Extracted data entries
⁂
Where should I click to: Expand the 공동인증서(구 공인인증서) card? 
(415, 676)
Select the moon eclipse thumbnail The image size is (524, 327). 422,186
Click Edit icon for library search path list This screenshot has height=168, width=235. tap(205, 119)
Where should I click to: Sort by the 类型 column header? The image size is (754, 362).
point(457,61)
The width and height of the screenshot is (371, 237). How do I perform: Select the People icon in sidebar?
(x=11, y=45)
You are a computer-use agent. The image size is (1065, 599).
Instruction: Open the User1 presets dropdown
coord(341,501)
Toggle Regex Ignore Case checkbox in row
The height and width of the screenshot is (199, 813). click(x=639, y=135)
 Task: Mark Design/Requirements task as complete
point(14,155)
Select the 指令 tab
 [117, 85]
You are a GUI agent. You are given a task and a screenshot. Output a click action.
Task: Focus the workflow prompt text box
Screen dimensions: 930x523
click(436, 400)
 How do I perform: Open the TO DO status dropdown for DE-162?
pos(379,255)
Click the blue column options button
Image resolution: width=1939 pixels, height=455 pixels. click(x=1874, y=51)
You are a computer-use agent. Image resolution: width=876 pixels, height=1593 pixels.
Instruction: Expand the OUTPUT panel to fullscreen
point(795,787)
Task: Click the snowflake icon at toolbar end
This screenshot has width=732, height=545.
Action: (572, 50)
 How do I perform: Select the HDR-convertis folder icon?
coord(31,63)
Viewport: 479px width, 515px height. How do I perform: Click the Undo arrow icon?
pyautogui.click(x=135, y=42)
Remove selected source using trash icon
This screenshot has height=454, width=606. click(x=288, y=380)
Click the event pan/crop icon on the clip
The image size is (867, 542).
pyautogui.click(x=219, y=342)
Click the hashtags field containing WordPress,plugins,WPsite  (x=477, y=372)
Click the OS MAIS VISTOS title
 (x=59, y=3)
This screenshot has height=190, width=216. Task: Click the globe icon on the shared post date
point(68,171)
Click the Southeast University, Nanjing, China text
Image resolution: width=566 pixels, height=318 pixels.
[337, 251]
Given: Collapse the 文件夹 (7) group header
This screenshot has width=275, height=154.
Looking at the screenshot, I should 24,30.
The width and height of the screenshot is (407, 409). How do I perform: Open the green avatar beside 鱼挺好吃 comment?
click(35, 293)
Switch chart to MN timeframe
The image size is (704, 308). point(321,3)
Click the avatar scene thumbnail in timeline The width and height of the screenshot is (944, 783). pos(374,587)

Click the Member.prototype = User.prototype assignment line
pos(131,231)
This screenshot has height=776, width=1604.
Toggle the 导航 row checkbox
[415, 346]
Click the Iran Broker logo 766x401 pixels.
⁂
Here the output must be the lines above from the line with "You are a computer-use agent. The" to the line with "Click the avatar", both included, duplicated word for word and nothing else.

# RESULT FOR THIS TASK:
You are a computer-use agent. The image size is (1065, 599).
Instruction: Open the User1 presets dropdown
coord(341,501)
Toggle Regex Ignore Case checkbox in row
The height and width of the screenshot is (199, 813). click(x=639, y=135)
 Task: Mark Design/Requirements task as complete
point(14,155)
Select the 指令 tab
 [117, 85]
You are a GUI agent. You are given a task and a screenshot. Output a click action.
Task: Focus the workflow prompt text box
Screen dimensions: 930x523
click(436, 400)
 How do I perform: Open the TO DO status dropdown for DE-162?
pos(379,255)
Click the blue column options button
Image resolution: width=1939 pixels, height=455 pixels. click(x=1874, y=51)
You are a computer-use agent. Image resolution: width=876 pixels, height=1593 pixels.
Instruction: Expand the OUTPUT panel to fullscreen
point(795,787)
Task: Click the snowflake icon at toolbar end
This screenshot has width=732, height=545.
Action: (572, 50)
 How do I perform: Select the HDR-convertis folder icon?
coord(31,63)
Viewport: 479px width, 515px height. How do I perform: Click the Undo arrow icon?
pyautogui.click(x=135, y=42)
Remove selected source using trash icon
This screenshot has height=454, width=606. click(x=288, y=380)
Click the event pan/crop icon on the clip
The image size is (867, 542).
pyautogui.click(x=219, y=342)
Click the hashtags field containing WordPress,plugins,WPsite  (x=477, y=372)
Click the OS MAIS VISTOS title
 (x=59, y=3)
This screenshot has height=190, width=216. Task: Click the globe icon on the shared post date
point(68,171)
Click the Southeast University, Nanjing, China text
Image resolution: width=566 pixels, height=318 pixels.
[337, 251]
Given: Collapse the 文件夹 (7) group header
This screenshot has width=275, height=154.
Looking at the screenshot, I should 24,30.
The width and height of the screenshot is (407, 409). How do I perform: Open the green avatar beside 鱼挺好吃 comment?
click(35, 293)
Switch chart to MN timeframe
The image size is (704, 308). point(321,3)
Click the avatar scene thumbnail in timeline The width and height of the screenshot is (944, 783). pos(374,587)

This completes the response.